**Excerpted records**.
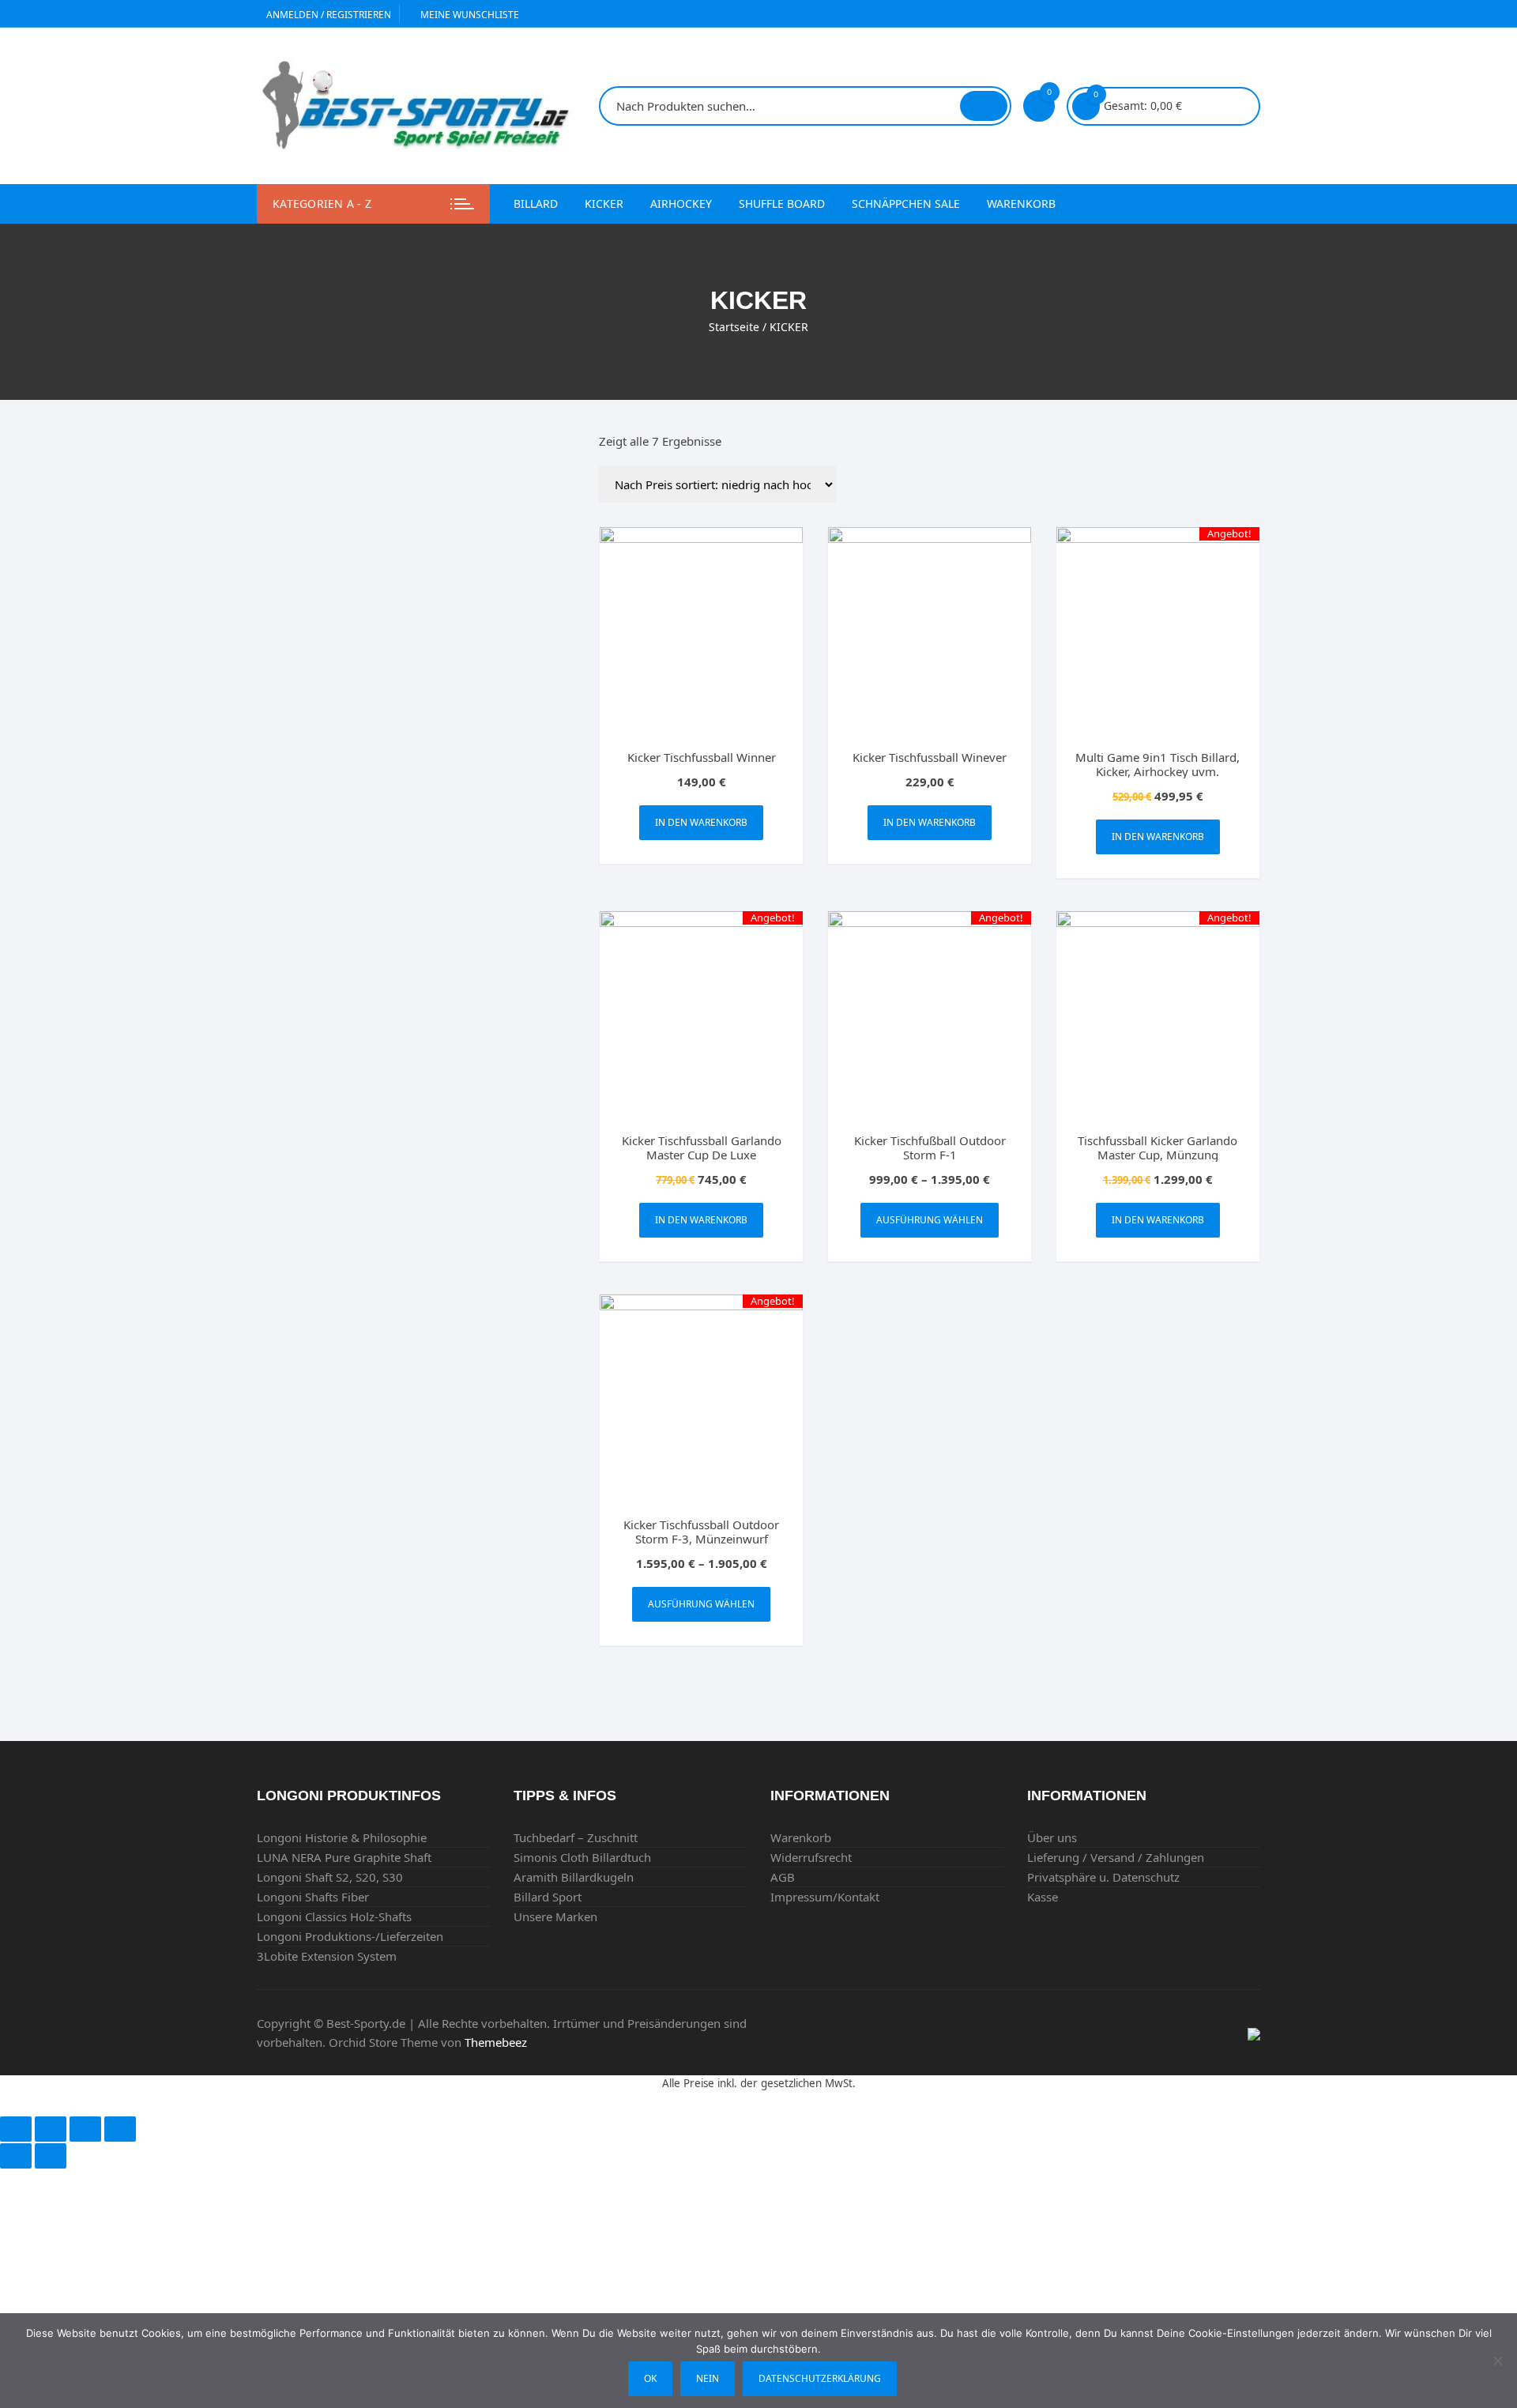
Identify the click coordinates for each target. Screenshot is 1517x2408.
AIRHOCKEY (681, 203)
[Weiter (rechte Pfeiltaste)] (50, 2156)
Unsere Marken (555, 1916)
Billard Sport (548, 1897)
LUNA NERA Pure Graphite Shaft (344, 1857)
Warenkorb (1021, 203)
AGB (782, 1877)
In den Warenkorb (701, 822)
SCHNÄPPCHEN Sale (906, 203)
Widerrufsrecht (811, 1857)
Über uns (1052, 1837)
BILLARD (536, 203)
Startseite (734, 326)
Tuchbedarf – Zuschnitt (576, 1837)
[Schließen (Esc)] (16, 2129)
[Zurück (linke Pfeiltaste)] (16, 2156)
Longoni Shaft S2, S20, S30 (330, 1877)
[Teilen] (50, 2129)
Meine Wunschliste (468, 14)
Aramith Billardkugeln (574, 1877)
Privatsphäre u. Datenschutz (1103, 1877)
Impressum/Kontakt (824, 1897)
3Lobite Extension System (327, 1956)
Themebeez (496, 2042)
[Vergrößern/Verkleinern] (120, 2129)
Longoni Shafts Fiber (313, 1897)
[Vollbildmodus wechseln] (85, 2129)
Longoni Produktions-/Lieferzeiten (350, 1936)
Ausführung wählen (929, 1220)
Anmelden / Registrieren (327, 14)
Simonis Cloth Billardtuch (582, 1857)
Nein (707, 2378)
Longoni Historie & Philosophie (342, 1837)
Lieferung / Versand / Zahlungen (1115, 1857)
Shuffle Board (782, 203)
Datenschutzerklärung (819, 2378)
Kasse (1042, 1897)
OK (650, 2378)
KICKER (604, 203)
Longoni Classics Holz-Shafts (334, 1916)
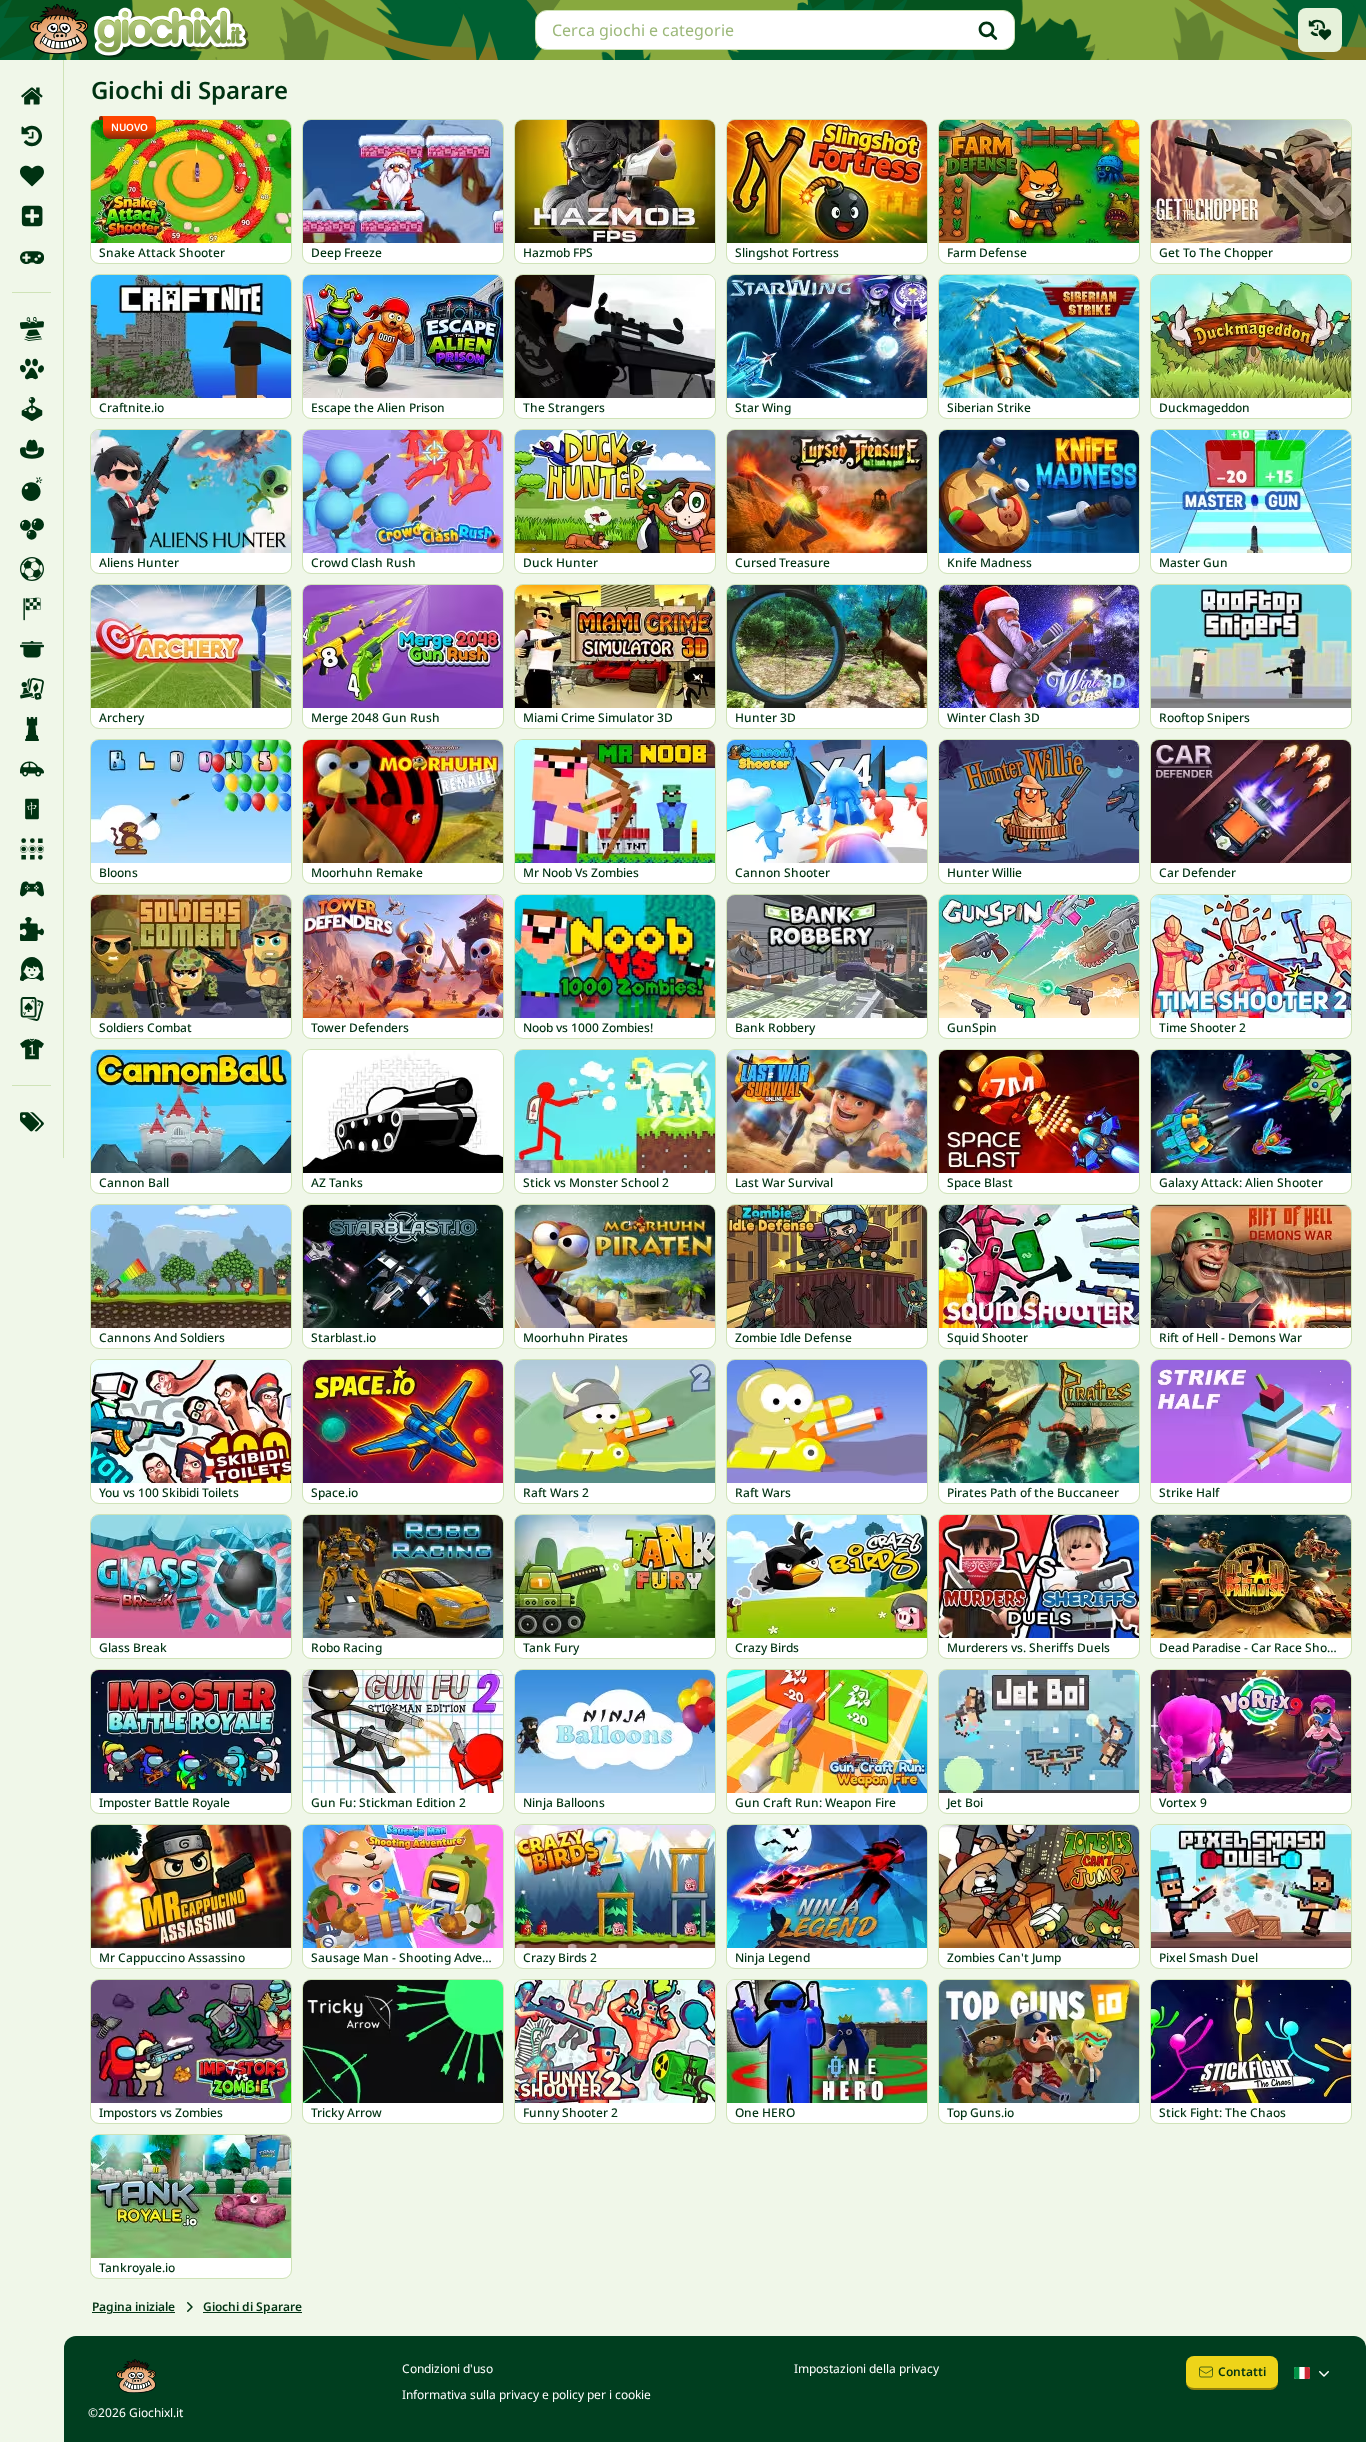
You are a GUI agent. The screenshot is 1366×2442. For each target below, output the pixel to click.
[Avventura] (31, 449)
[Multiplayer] (31, 889)
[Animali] (31, 369)
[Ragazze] (31, 969)
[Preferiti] (31, 176)
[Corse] (31, 609)
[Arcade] (31, 409)
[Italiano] (1314, 2373)
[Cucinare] (31, 649)
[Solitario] (31, 1009)
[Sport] (31, 1049)
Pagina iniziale (133, 2306)
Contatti (1242, 2371)
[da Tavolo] (31, 689)
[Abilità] (31, 329)
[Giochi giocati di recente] (1320, 30)
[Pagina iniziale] (31, 96)
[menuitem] (31, 96)
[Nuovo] (31, 216)
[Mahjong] (31, 809)
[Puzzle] (31, 929)
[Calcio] (31, 569)
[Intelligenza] (31, 729)
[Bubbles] (31, 529)
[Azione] (31, 489)
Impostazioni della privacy (866, 2368)
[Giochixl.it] (137, 30)
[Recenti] (31, 136)
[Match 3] (31, 849)
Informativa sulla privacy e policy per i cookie (526, 2394)
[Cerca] (988, 30)
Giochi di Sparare (252, 2306)
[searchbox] (775, 30)
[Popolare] (31, 256)
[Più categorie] (31, 1122)
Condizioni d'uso (447, 2368)
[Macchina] (31, 769)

**What you need to do**. Working from the data above, extract solely the lines from the one containing "BILLARD (536, 203)" through the one containing "Longoni Classics Holz-Shafts (334, 1916)", exactly as they appear, both included.

**Finished task**.
BILLARD (536, 203)
Startseite (734, 326)
Tuchbedarf – Zuschnitt (576, 1837)
[Schließen (Esc)] (16, 2129)
[Zurück (linke Pfeiltaste)] (16, 2156)
Longoni Shaft S2, S20, S30 (330, 1877)
[Teilen] (50, 2129)
Meine Wunschliste (468, 14)
Aramith Billardkugeln (574, 1877)
Privatsphäre u. Datenschutz (1103, 1877)
Impressum/Kontakt (824, 1897)
3Lobite Extension System (327, 1956)
Themebeez (496, 2042)
[Vergrößern/Verkleinern] (120, 2129)
Longoni Shafts Fiber (313, 1897)
[Vollbildmodus wechseln] (85, 2129)
Longoni Produktions-/Lieferzeiten (350, 1936)
Ausführung wählen (929, 1220)
Anmelden / Registrieren (327, 14)
Simonis Cloth Billardtuch (582, 1857)
Nein (707, 2378)
Longoni Historie & Philosophie (342, 1837)
Lieferung / Versand / Zahlungen (1115, 1857)
Shuffle Board (782, 203)
Datenschutzerklärung (819, 2378)
Kasse (1042, 1897)
OK (650, 2378)
KICKER (604, 203)
Longoni Classics Holz-Shafts (334, 1916)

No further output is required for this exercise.